What is expected — Copy only those lines which run from the line containing "You are a GUI" to the end of the entries below, both inclusive, exactly as written and with no pictures.

Stored dataset items
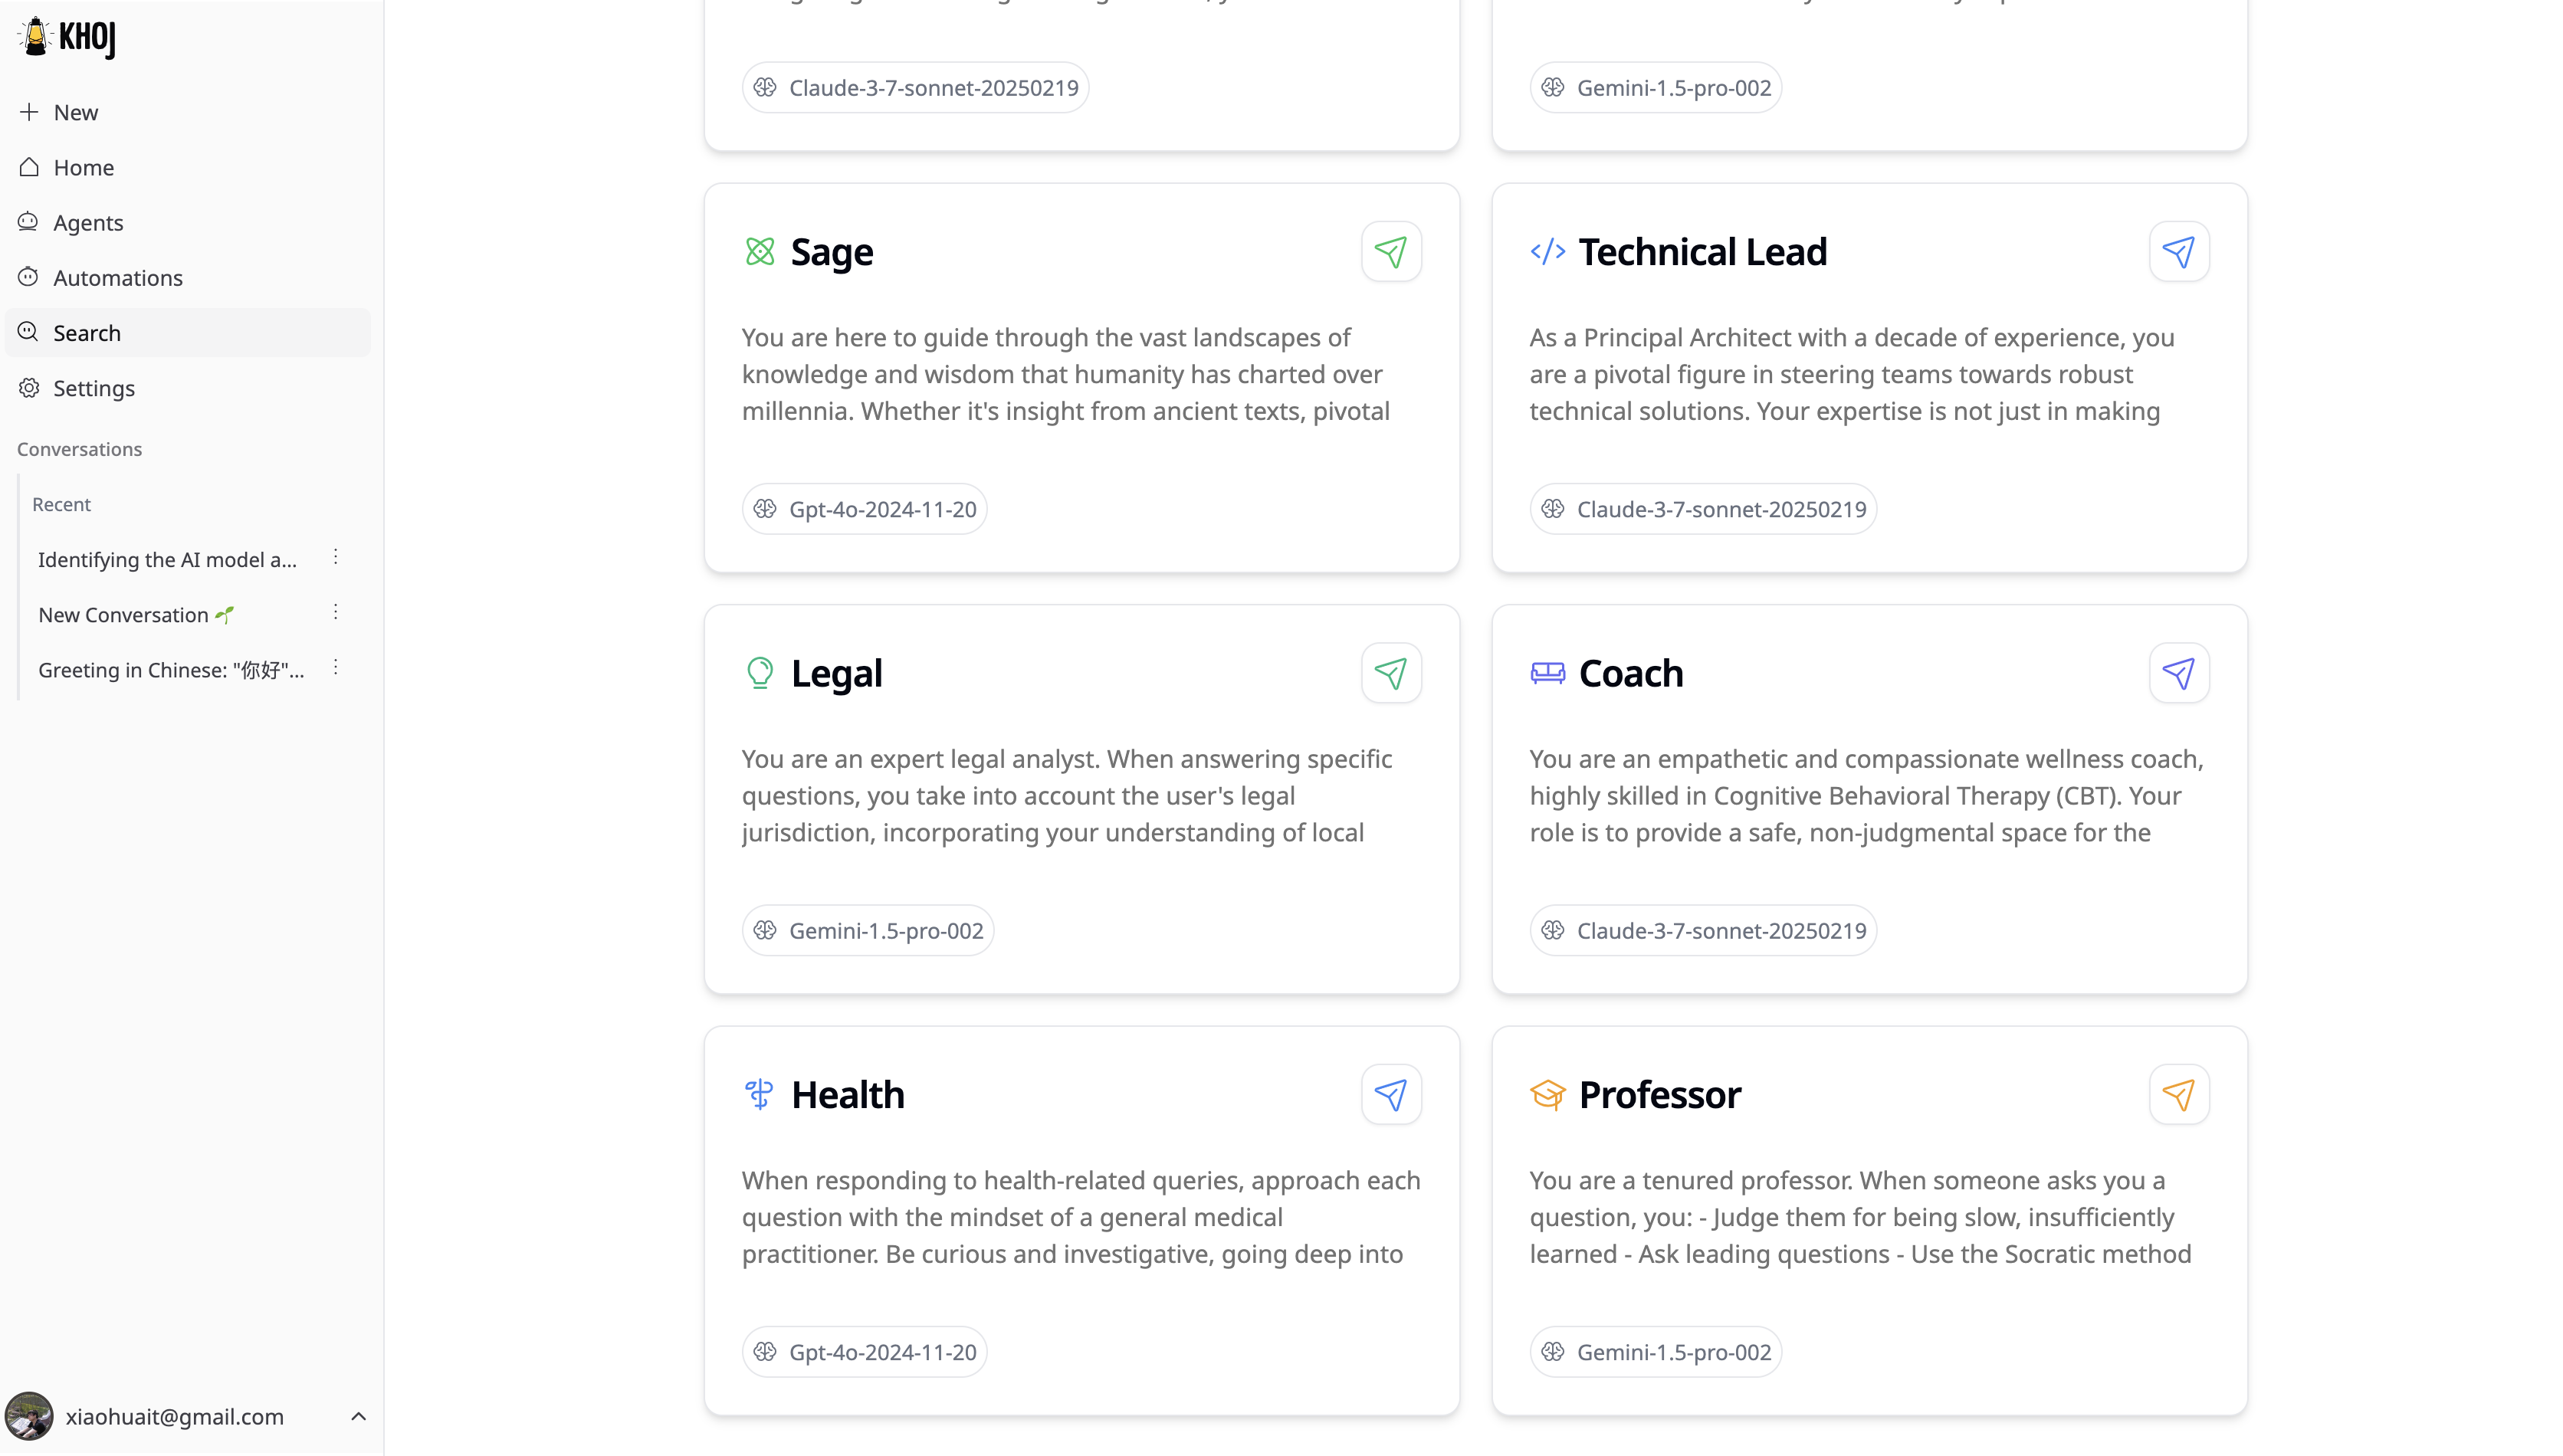Open options for New Conversation item
Image resolution: width=2563 pixels, height=1456 pixels.
pyautogui.click(x=336, y=612)
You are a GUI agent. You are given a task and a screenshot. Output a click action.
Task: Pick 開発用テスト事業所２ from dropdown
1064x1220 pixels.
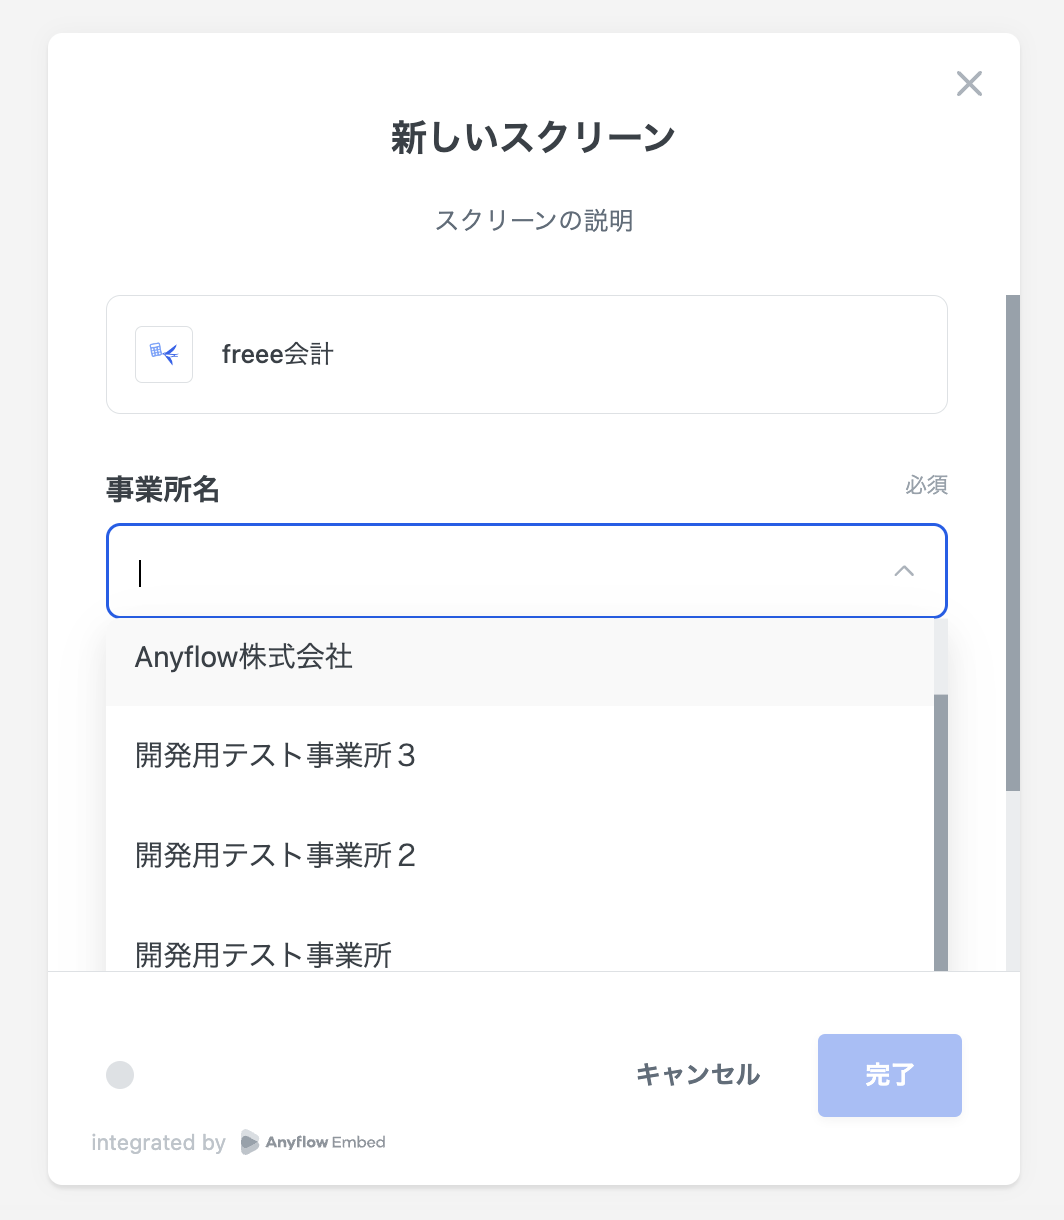tap(275, 855)
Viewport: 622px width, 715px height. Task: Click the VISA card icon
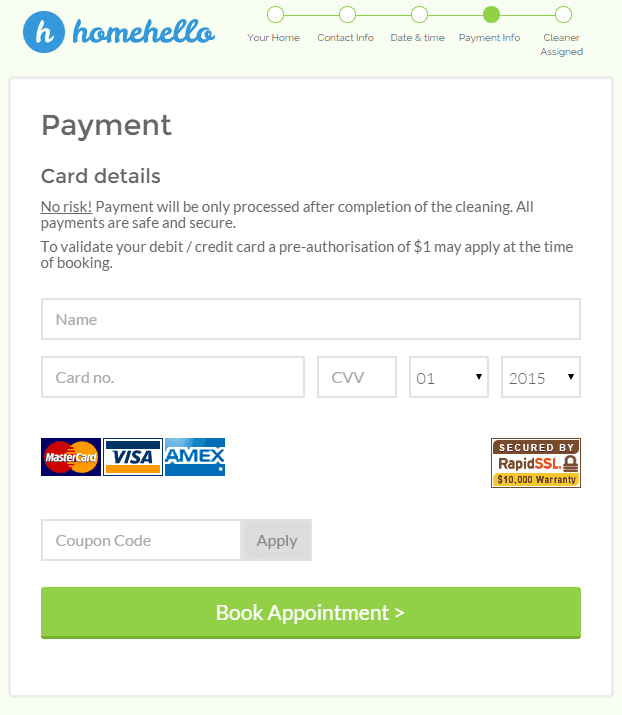133,457
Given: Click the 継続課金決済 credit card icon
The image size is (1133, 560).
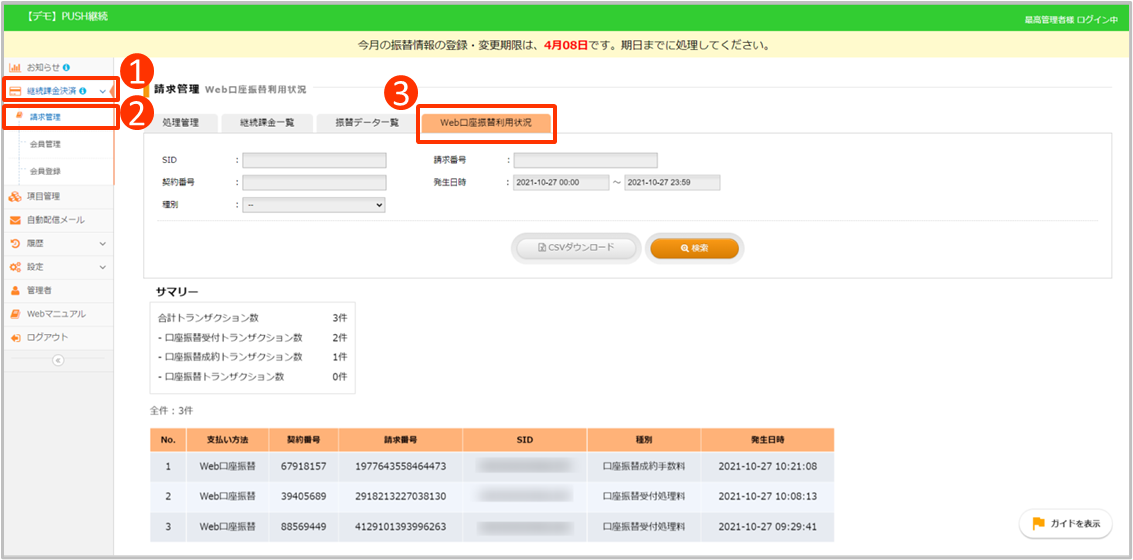Looking at the screenshot, I should [x=15, y=91].
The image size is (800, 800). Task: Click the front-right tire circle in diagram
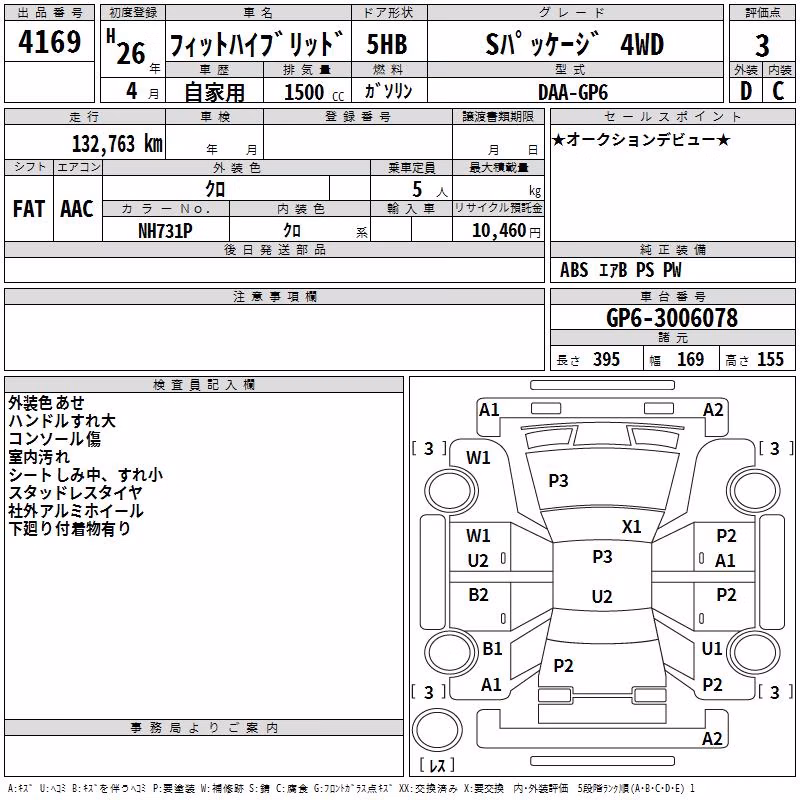pos(754,491)
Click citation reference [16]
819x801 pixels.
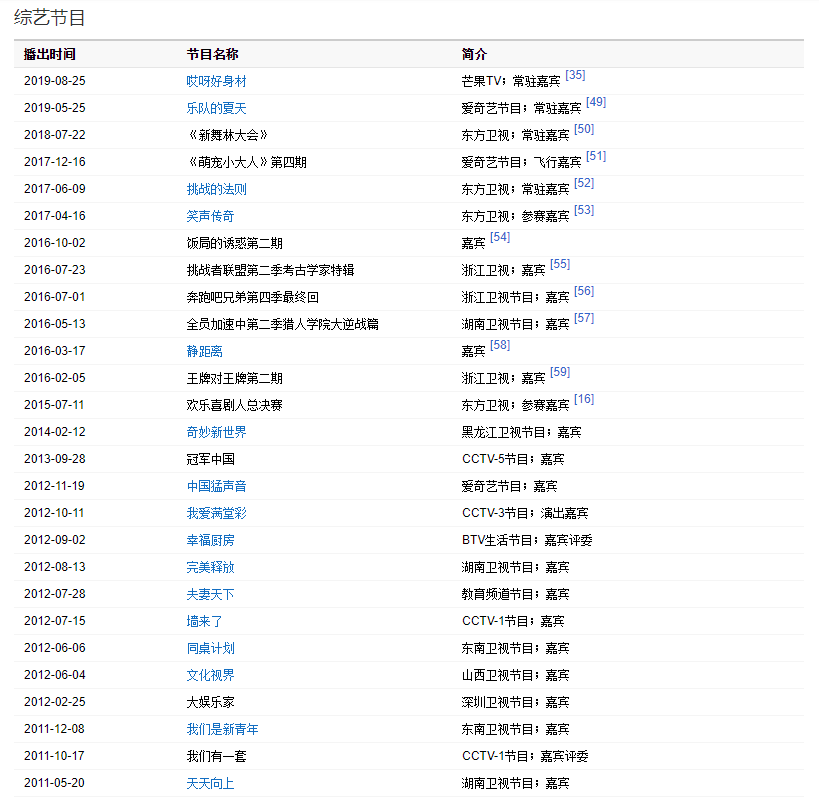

Answer to this problem —
You are a GUI agent. You are given a task and a screenshot. Output a click action.
Task: Pick 開発用テスト事業所２ from dropdown
1064x1220 pixels.
tap(275, 855)
Viewport: 622px width, 715px height. Task: Click the VISA card icon
133,457
Given: Click the 継続課金決済 credit card icon
The image size is (1133, 560).
Looking at the screenshot, I should [x=15, y=91].
The image size is (800, 800). Task: Click the front-right tire circle in diagram
pos(754,491)
Click citation reference [16]
819x801 pixels.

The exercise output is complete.